OPINIONES EDITADAS

30 - 3 - 20  - SOLICITADO

30-3-20

EL QUE ESTÉ SIN PECADO, QUE LE TIRE LA PRIMERA PIEDRA. (Jn. 8,1-11)

¡Vaya lección que nos da hoy Jesús! Los fariseos, que le desprecian, quieren cogerle en sus redes. La mujer que le presentan, ha sido sorprendida en adulterio, y según la Ley de Moisés, había que apedrearla, (algunos autores piensan que la acusaban en falso para ponerle una trampa al Maestro, aunque luego veremos que debió cometer el pecado).

De esa trampa era difícil salir. Si Jesús decía que no había que apedrearla, le acusarían de no respetar la Ley de Moisés, lo que le llevaría a un rechazo general. Si decía que sí, para ir con la opinión de la mayoría, quedaba malparada su Misericordia. Cuando parecía que le tenían acorralado, con toda normalidad, pero con autoridad, dijo: “El que esté sin pecado, que tire la primera piedra.”

Quedaron sorprendidos, y como el que más y el que menos estaba cargado de pecados, se fueron escabullendo. Cosa curiosa que apunta Juan: “...Empezando por los más viejos.”

¡VAYA LECCIÓN!

Juan quiere resaltar la Misericordia de Jesús, perdonando a la mujer, sin pedirle explicaciones, sin echarle en cara sus pecados, sin humillarla. Solo le pide que no peque más. Véis, sí que debió pecar.
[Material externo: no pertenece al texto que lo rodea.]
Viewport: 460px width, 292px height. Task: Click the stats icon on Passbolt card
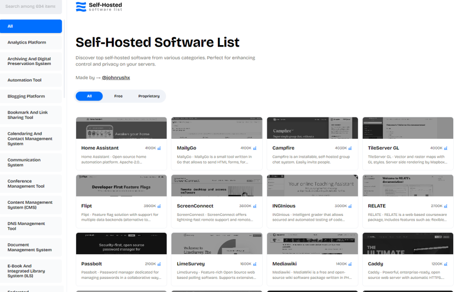pyautogui.click(x=159, y=264)
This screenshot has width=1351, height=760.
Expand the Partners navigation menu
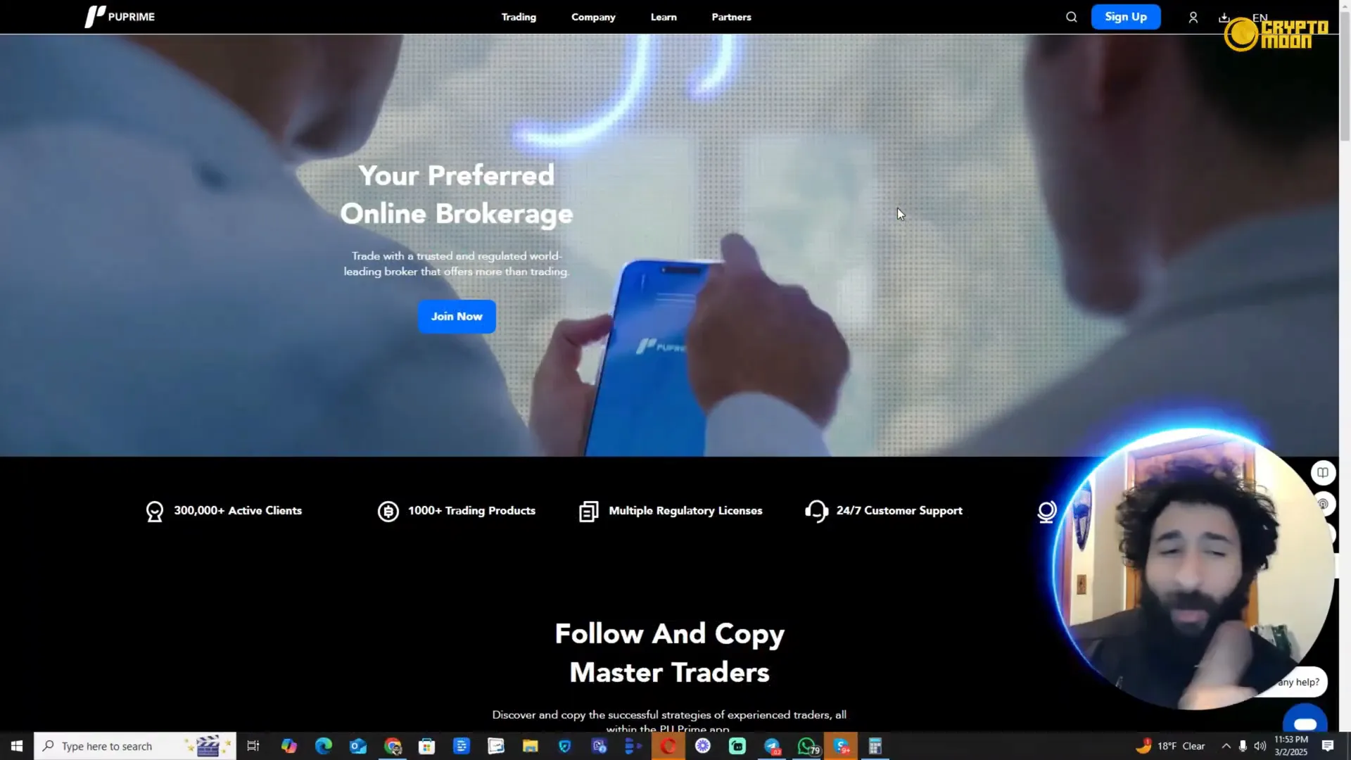pos(731,17)
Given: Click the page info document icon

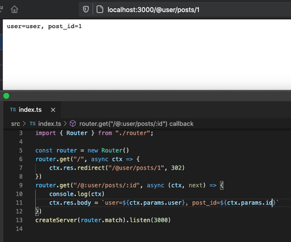Looking at the screenshot, I should pyautogui.click(x=100, y=9).
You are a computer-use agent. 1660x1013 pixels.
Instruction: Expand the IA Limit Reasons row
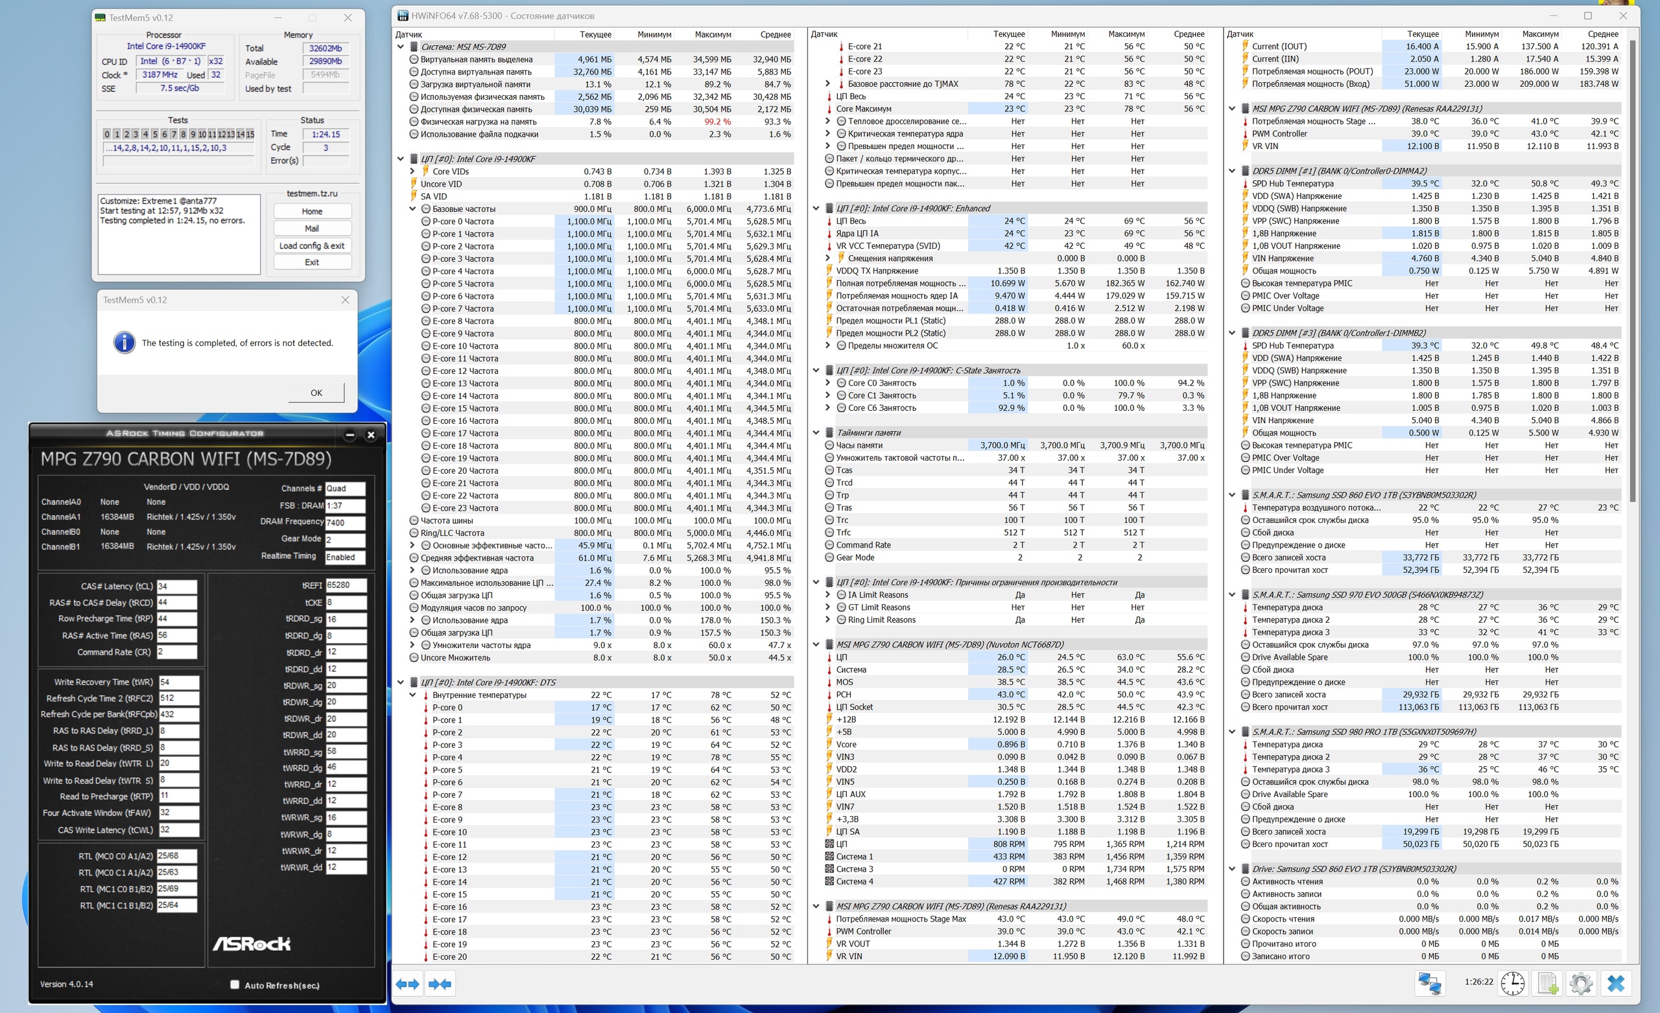tap(828, 595)
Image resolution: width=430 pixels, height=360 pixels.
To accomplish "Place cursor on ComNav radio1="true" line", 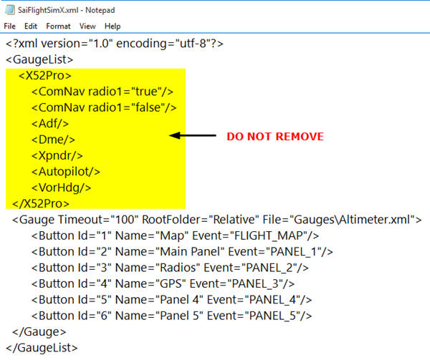I will [102, 92].
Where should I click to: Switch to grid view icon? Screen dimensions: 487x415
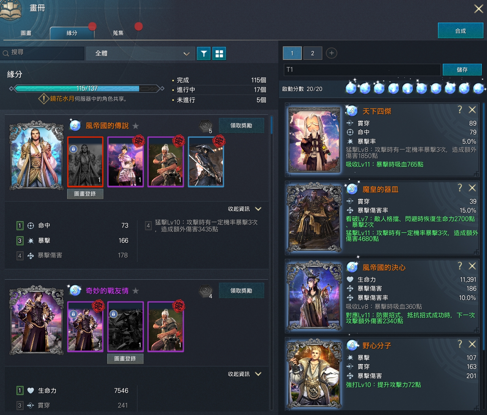pos(219,53)
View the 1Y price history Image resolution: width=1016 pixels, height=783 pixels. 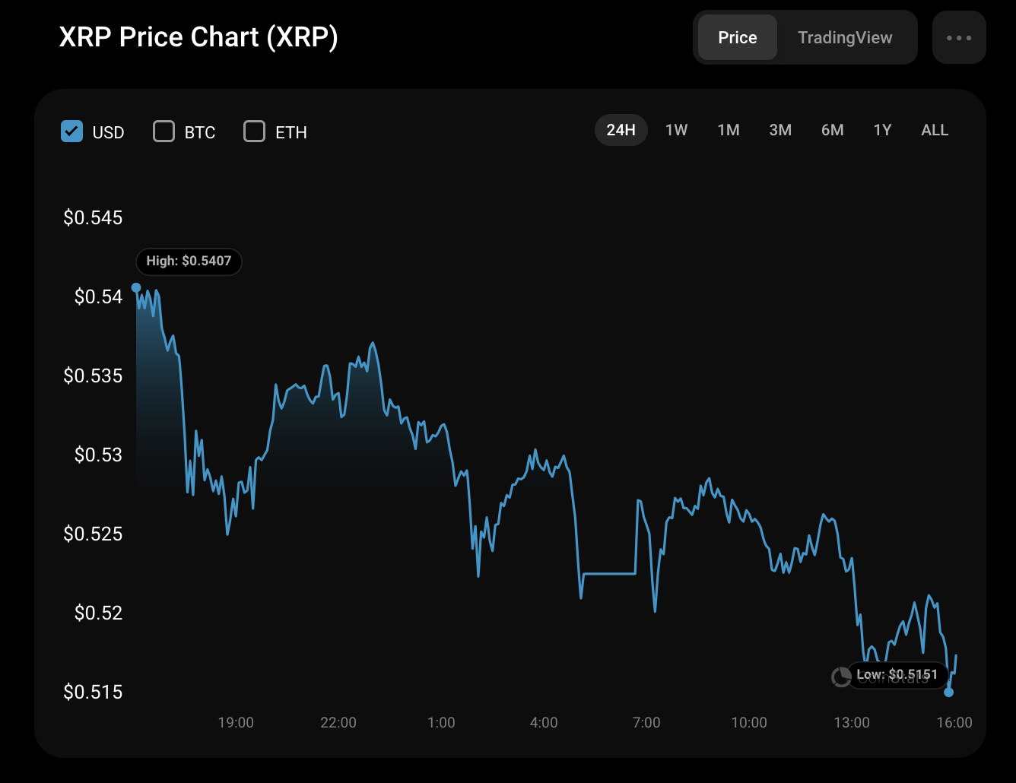882,130
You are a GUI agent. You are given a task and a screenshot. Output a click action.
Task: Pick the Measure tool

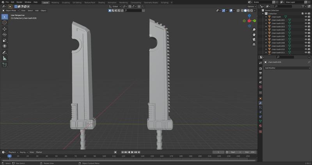pos(5,58)
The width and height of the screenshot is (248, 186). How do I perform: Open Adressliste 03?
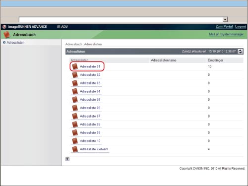click(x=90, y=83)
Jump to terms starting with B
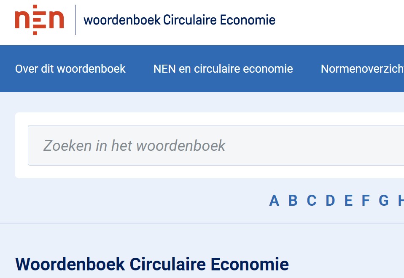This screenshot has height=278, width=404. point(293,201)
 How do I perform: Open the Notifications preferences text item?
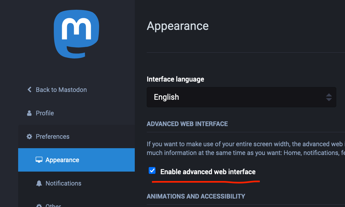click(x=63, y=183)
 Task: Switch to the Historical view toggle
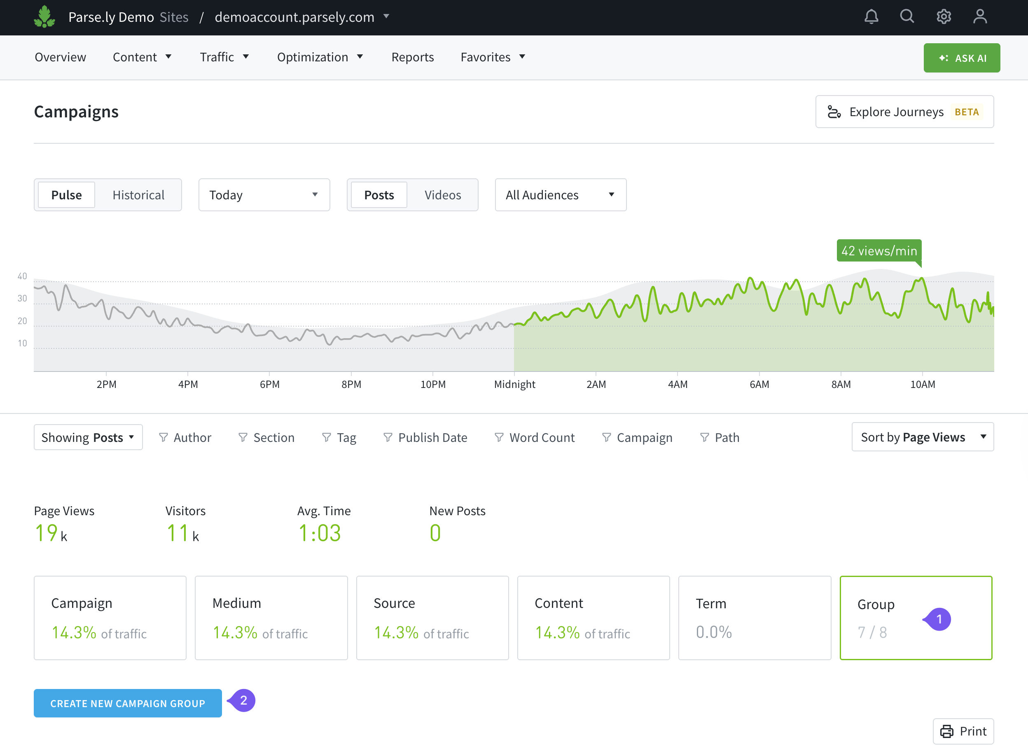138,195
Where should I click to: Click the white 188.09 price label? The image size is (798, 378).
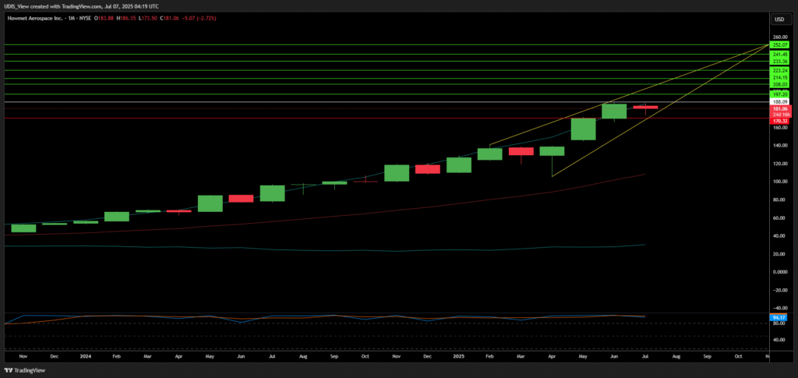click(x=779, y=101)
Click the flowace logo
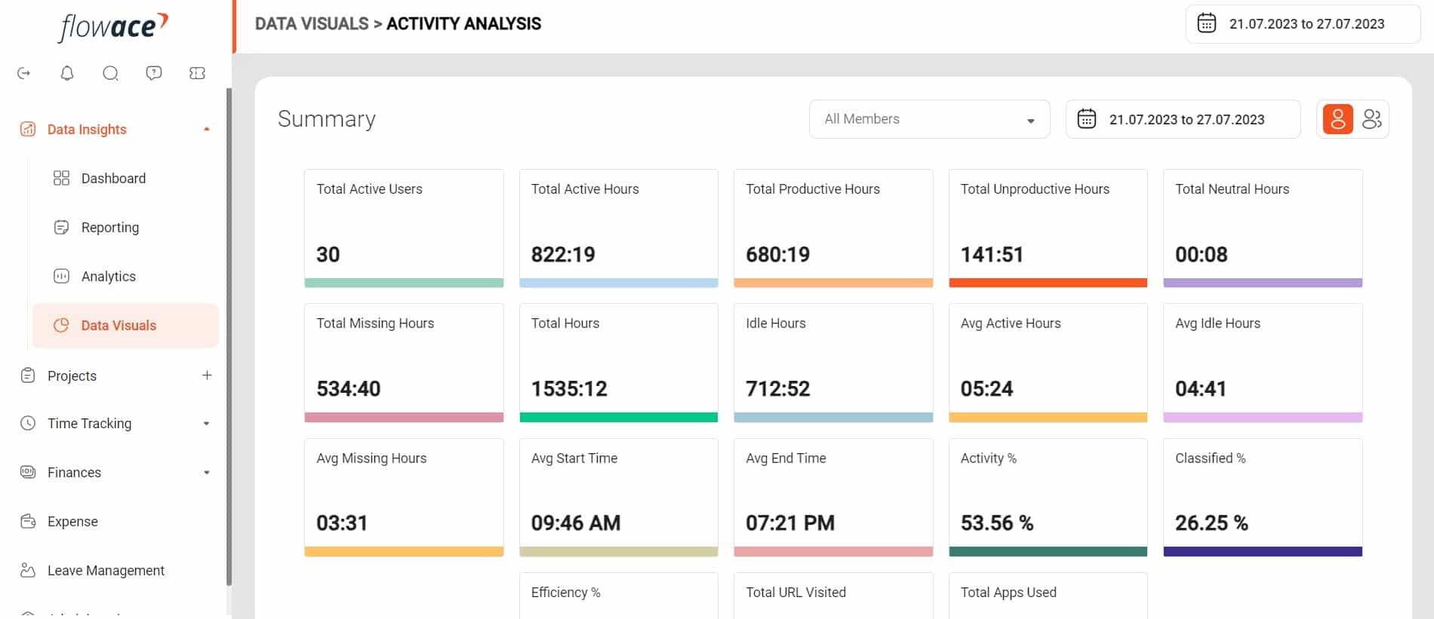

Cuántos de nosotros tiramos no una, sino muchas piedras contra nuestros hermanos, sin piedad, sin darle otra oportunidad, o sin saber, y esto sí que es grave, si verdaderamente es culpable. Porque Cristo sabía que esa mujer era pecadora, pero antepuso su Misericordia ante la debilidad de esa pobre mujer.

Este es Nuestro Dios. Así actúa siempre. Así lo ha demostrado siempre. Aunque todos sus atributos son Infinitos, hoy queremos agarrarnos a su Misericordia, como el más resplandeciente.

Si en otras ocasiones nos hemos tirado muchas piedras unos contra otros, ahora es momento de recapacitar. Es momento de recogerlas, de esconderlas para que no podamos volver a tirarlas.

El versículo 3 del salmo 130, “Si llevas cuenta de los delitos, Señor, ¿quién podrá resistir?, debemos de haberlo oído y leído muchas veces sin caer en la cuenta que nos afecta también a nosotros, para poder llegar a enmendar nuestros caminos torcidos y rectificarlos. ¿Habrá sido la acumulación de esos delitos los que ahora se están volviendo en contra nuestra?, pues es sabido que, al final, el mal que genera la sociedad, como un bumerán, se vuelve contra ella.

Que la situación que tenemos de la pandemia, pueda servir a la humanidad para que no aparezcan más las “piedras”.